A team of scientists has developed a new method for identifying drug targets in the aggressive brain tumor glioblastoma and discovered that a key gene — previously overlooked by traditional approaches — may represent a promising new target for therapy.
The study, published in the journal Nature, was co-authored by Craig Horbinski, MD, PhD, associate professor of Pathology and Neurological Surgery.
Glioblastoma, the most common form of adult brain tumor, is a lethal cancer with a median survival of just 15 months. There is no cure, and current treatment options tend to extend patients’ lifespan only modestly.
Previously, most laboratory research in the area has focused on in vitro cellular models. But drug therapies based on targets discovered in vitro have had limited clinical success for glioblastoma patients, in part because such cell models poorly match how the cancer behaves in humans.
“What works against cancer cells in a dish doesn’t necessarily work when the same cells are grown in mice. Something that works very well in mice is more likely to work in patients, but it is far too expensive and laborious to test every new drug in mice without first testing it in a dish,” Horbinski said. “It’s very frustrating for everyone, including scientists, doctors and especially patients.”
In the current study, Horbinski and collaborators demonstrated a new, more efficient method to screen for potential drug targets in glioblastoma.
The team developed an in vivo functional screening strategy — using models of mice implanted with human glioblastoma cells, which closely mirrored the natural tumor environment — to identify changes in cancer gene regulation. They then compared those results with screening results from cells in a dish. The scientists discovered that many of the genes necessary for cancer cell growth in the brain were in fact not found to be required in the culture dish — suggesting that traditional methods might be failing to identify potential targets.
Implementing the new screening method also revealed that a previously overlooked gene called JMJD6 played a key regulatory role in cancer cells in vivo. The scientists further demonstrated that inhibition of JMJD6 significantly extended survival in mouse models.
The findings would likely not have occurred without the novel screening approach.

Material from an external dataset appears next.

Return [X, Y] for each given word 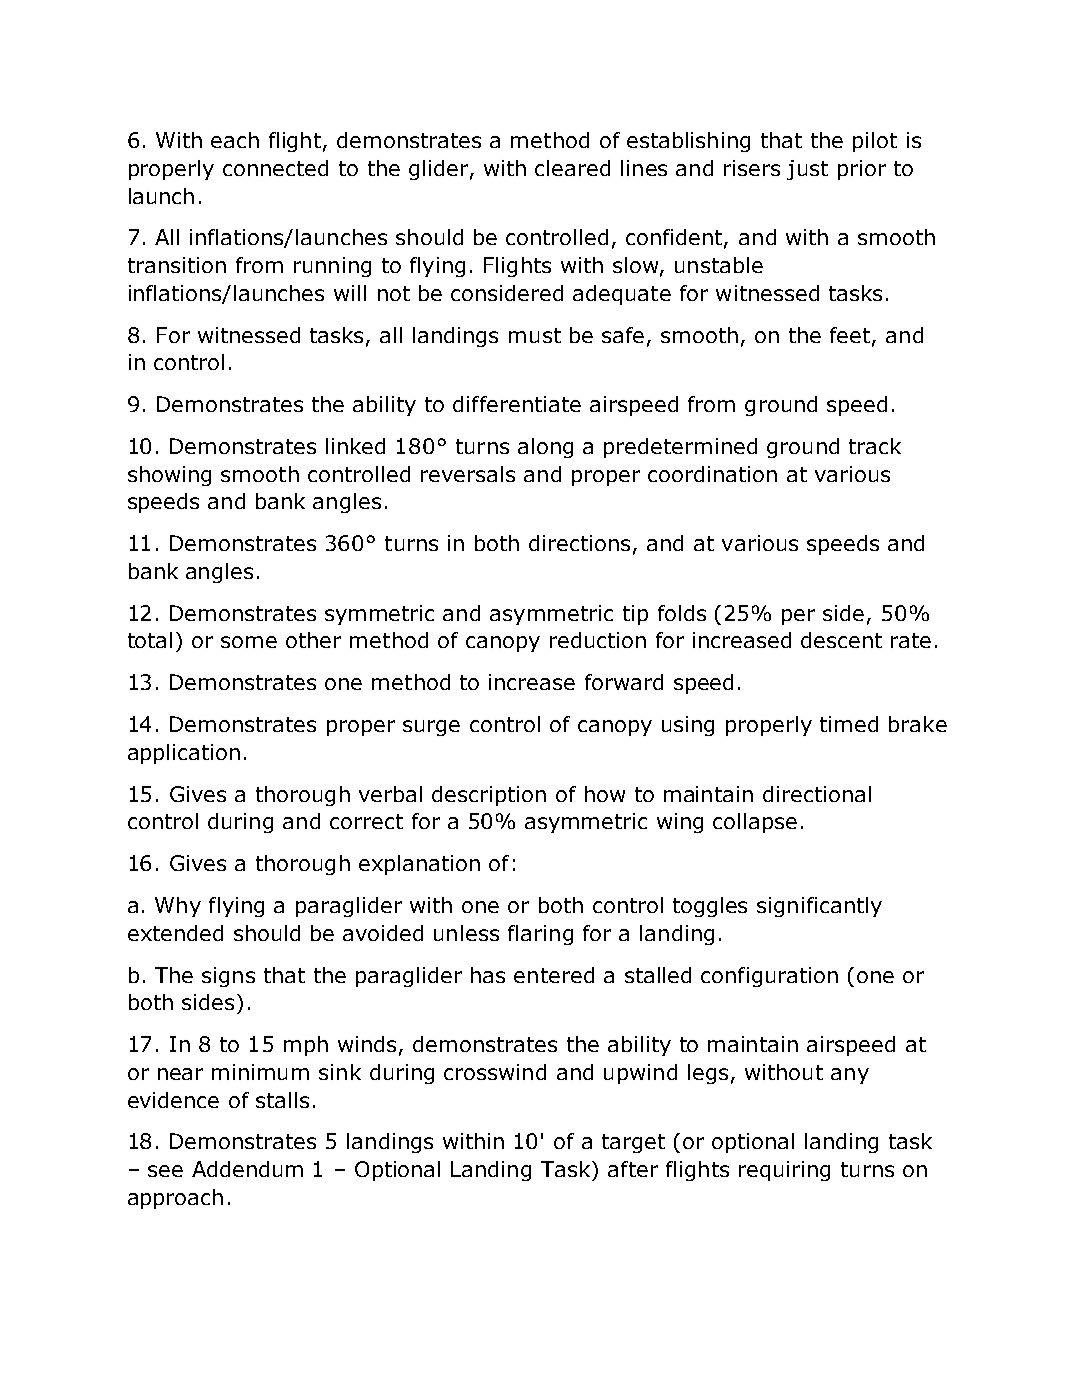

“Surprisingly, JMJD6 is not necessary for a glioblastoma cell to grow in a dish, but it is much more important for growth in animals,” explained Horbinski, who is also a member of the Robert H. Lurie Comprehensive Cancer Center of Northwestern University. “If we had only tested JMJD6 in glioblastoma cells grown in a dish, we would have erroneously concluded that it is not a promising target, and would have never even tested it in mouse models of glioblastoma.”
The research also has promising applications in other areas where novel therapeutic targets are needed.
“For all cancers, this proves that just because something doesn’t work against cultured cancer cells, it doesn’t automatically mean it wouldn’t work in the same cancers that exist in mice or people,” Horbinski said. “Other types of cancer could therefore also be screened in this way.”
Horbinksi is also director of the Mouse Histology and Phenotyping Laboratory and of the Nervous System Tumor Bank.
The research, led by scientists at the Cleveland Clinic and Case Western Reserve University, was supported by National Institutes of Health grants CA183510, GM007250, CA189647, CA154130, CA169117, CA197718, CA171652, NS087913 and NS089272; Velosano; the New York Stem Cell Foundation-Robertson Investigator Award; philanthropic support from the Goodman family; and the CIHR Banting Fellowship.